SQL Doesn’t Like Logical Files
April 9, 2008 Ted Holt
I had a great time at COMMON last week in Nashville, Tennessee. I saw some old friends and met a lot of nice people. I listened to some great presentations put on by some very intelligent people, and that means I have some new tips that I can pass along to you. Here’s a tip from IBM‘ers Jarek Miszczyk and Tom McKinley.
Today’s tip: Don’t put DDS-defined logical file names in your SQL statements.
To understand why, let me give you a little background. When you execute an SQL command, the system determines the best way to carry out your request. That is, you concentrate on the task that needs to be done, and the system figures out how to do your task. Various software components are involved in this process, and for this discussion, you need to know about three of them.
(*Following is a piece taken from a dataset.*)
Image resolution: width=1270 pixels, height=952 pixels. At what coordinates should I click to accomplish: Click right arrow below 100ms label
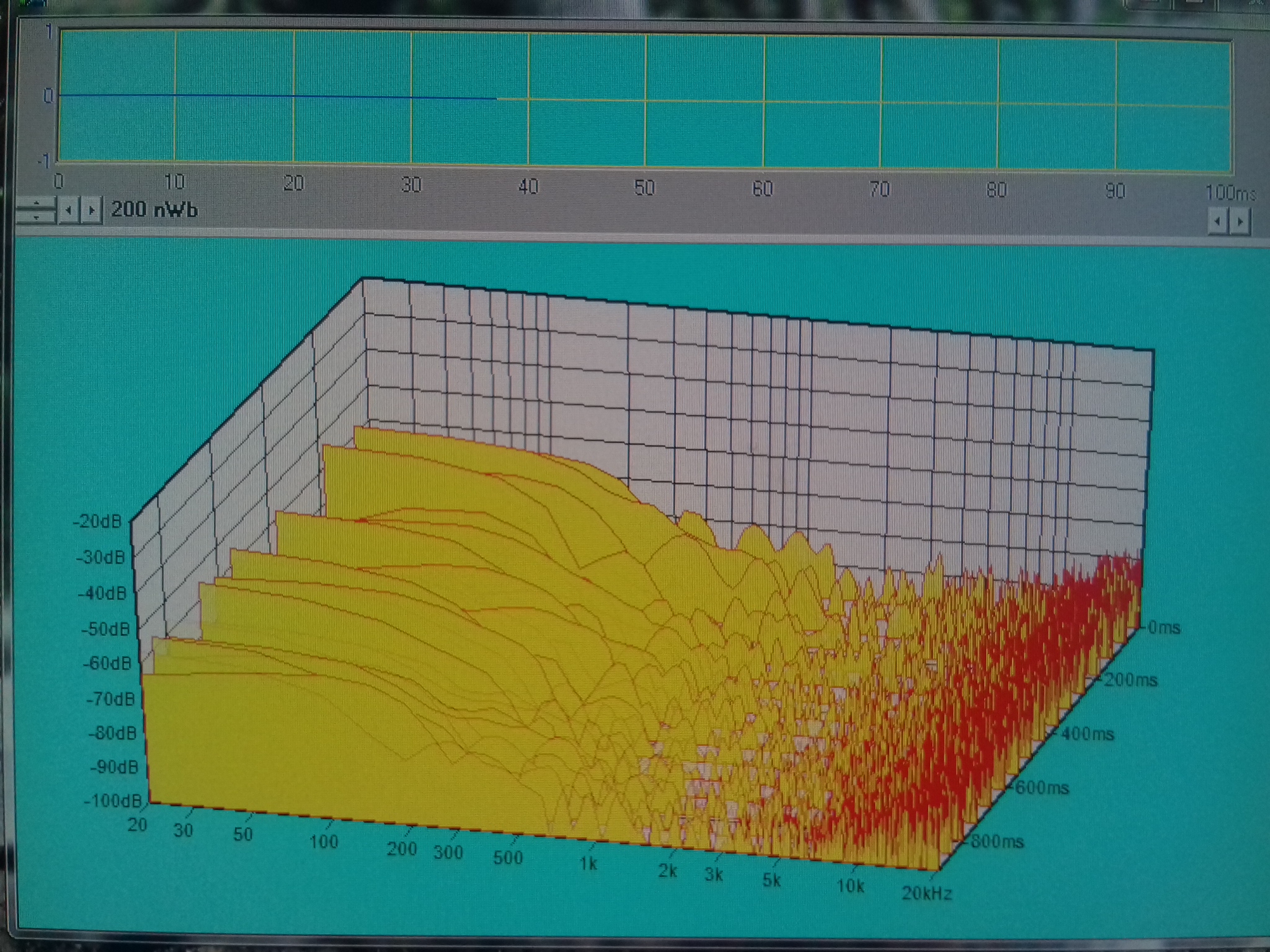point(1240,221)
First is the Query Dispatcher, whose job it is to decide which of the two query optimization engines it will call on to optimize and process a query. The second and third software components are the two query engines–the Classic Query Engine (CQE) and the SQL Query Engine (SQE). SQE is newer and better than CQE, but there are certain tasks that it can’t carry out.
You can reference four types of files in SQL statements: DDS-defined physical files, DDS-defined logical files, SQL tables, and SQL views. Guess which one of the four SQE can’t handle? I hope you guessed DDS-defined logical files, to which I will refer to simply as logical files in the following paragraphs. SQL views and indexes are also implemented as logical files, but they are not applicable to this discussion.
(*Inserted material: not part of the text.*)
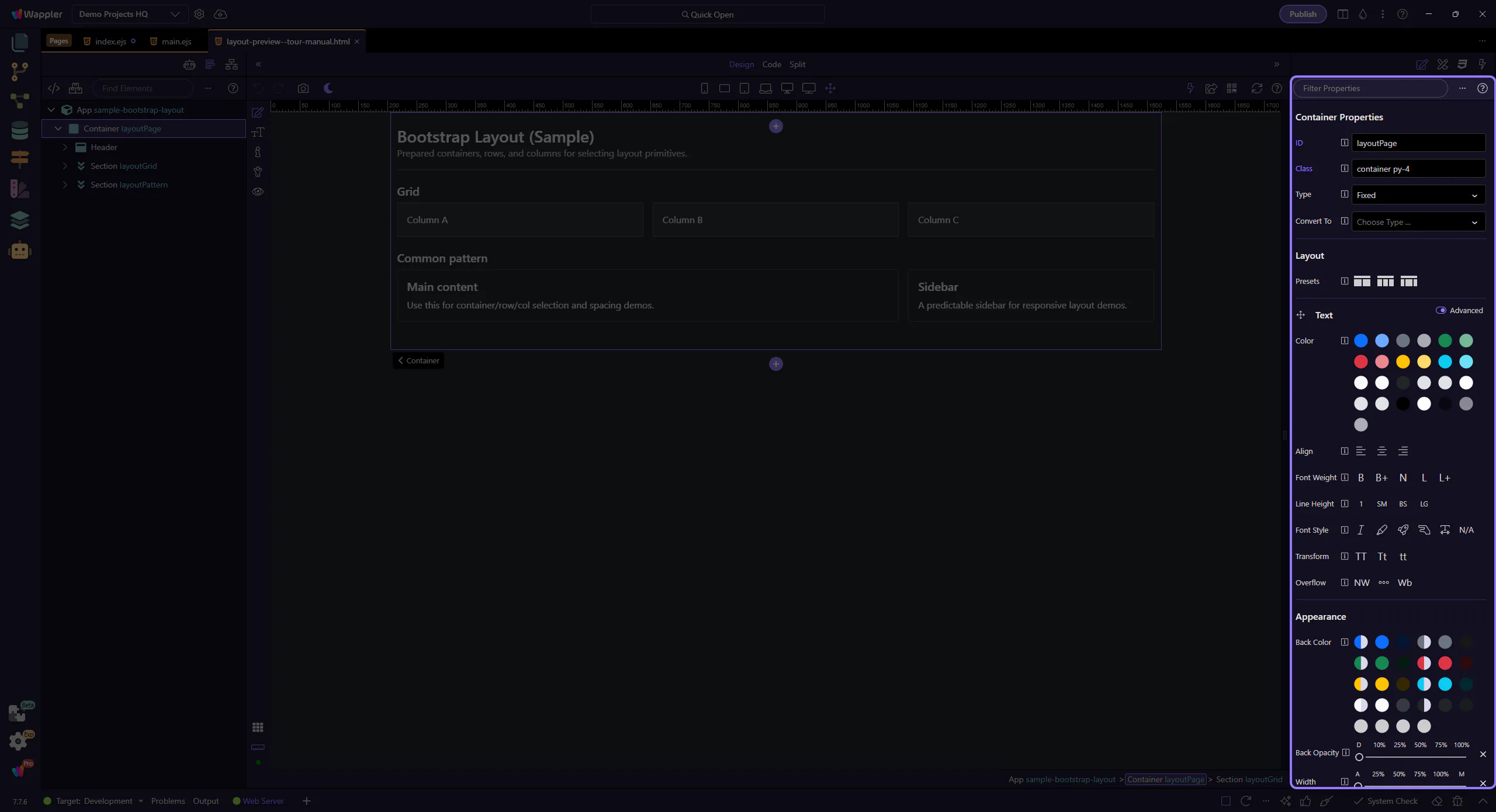Toggle the eye visibility icon in canvas toolbar

pyautogui.click(x=258, y=192)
Not using any logical files in an SQL query is no guarantee that SQE will kick in and do the work. In V6R1, there are two other cases that force the CQE to handle a query. CQE continues to handle all non-SQL queries, such as the Open Query File (OPNQRYF) command and Query/400. CQE also handles distributed queries via DB2 Multisystem. In earlier releases, even more work is given to CQE.
If you wish to query a logical file from an SQL statement, consider querying the underlying physical file(s) instead. If the logical file has select/omit criteria, put the criteria in the WHERE clause. Another approach would be to create a view over the physical file and reference that view in your SQL query.